• **THE TASK**
For the entries below, return the line holding "Click green arrow" together with all lines after it, unchanged, and leave every picture out.

[Records from a data collection]

..........

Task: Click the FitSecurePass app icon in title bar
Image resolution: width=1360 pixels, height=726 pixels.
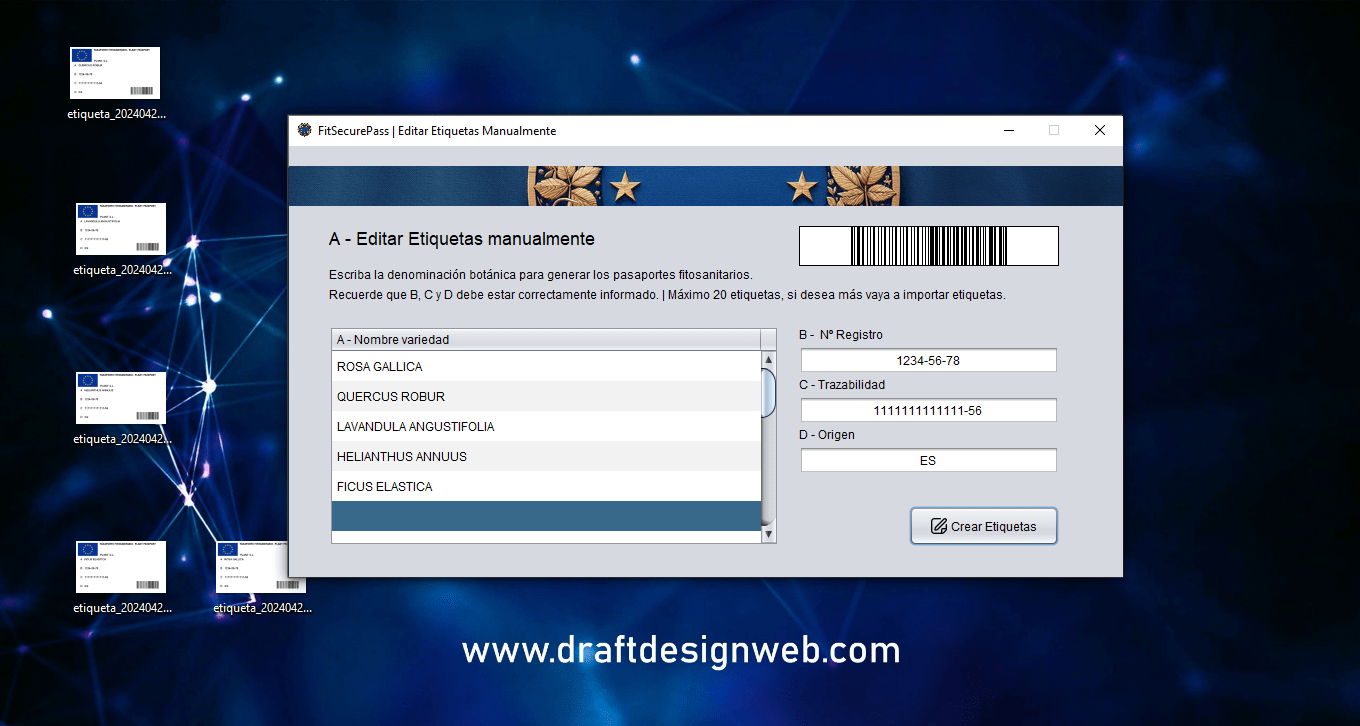Action: point(305,131)
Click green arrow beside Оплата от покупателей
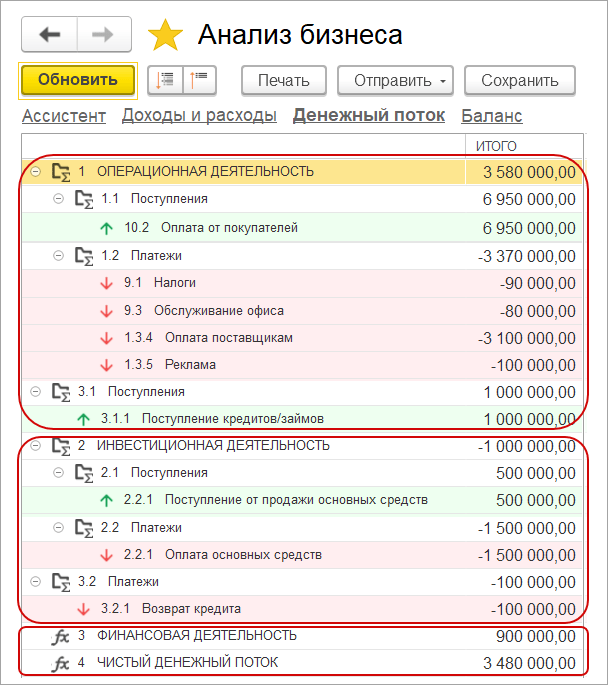 [106, 228]
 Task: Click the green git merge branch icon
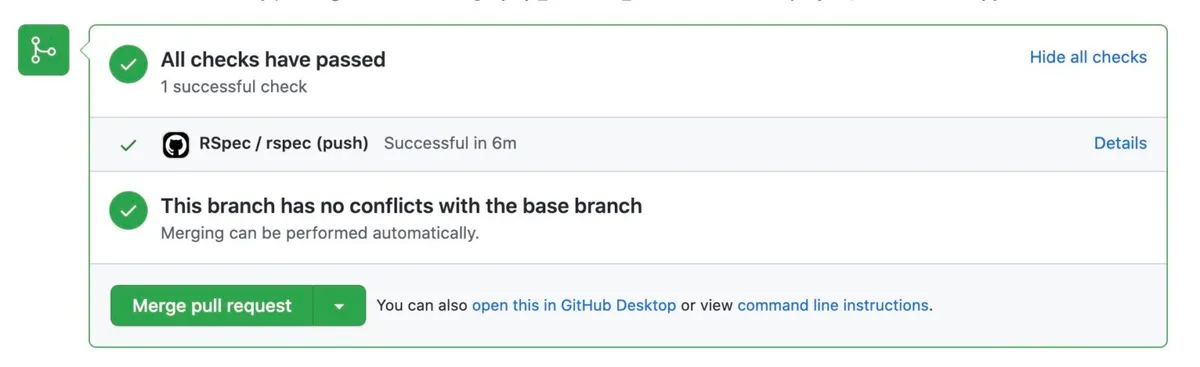[x=43, y=50]
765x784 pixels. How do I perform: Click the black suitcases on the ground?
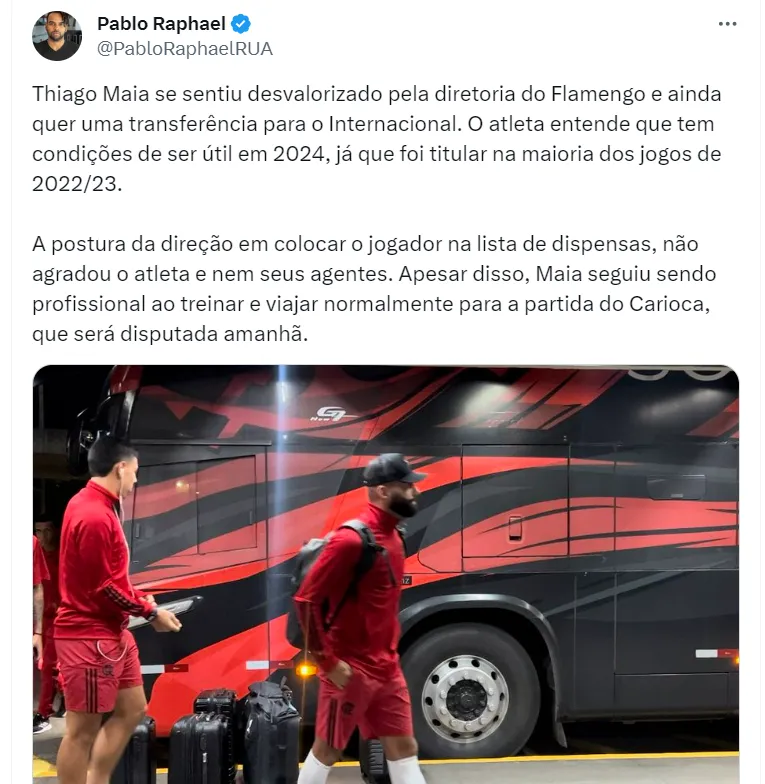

..........

• **TASK RESPONSE**
Click green arrow beside Оплата от покупателей
 [106, 228]
 Task: Click the green git merge branch icon
[x=43, y=50]
765x784 pixels. How do I perform: Click the black suitcases on the ground?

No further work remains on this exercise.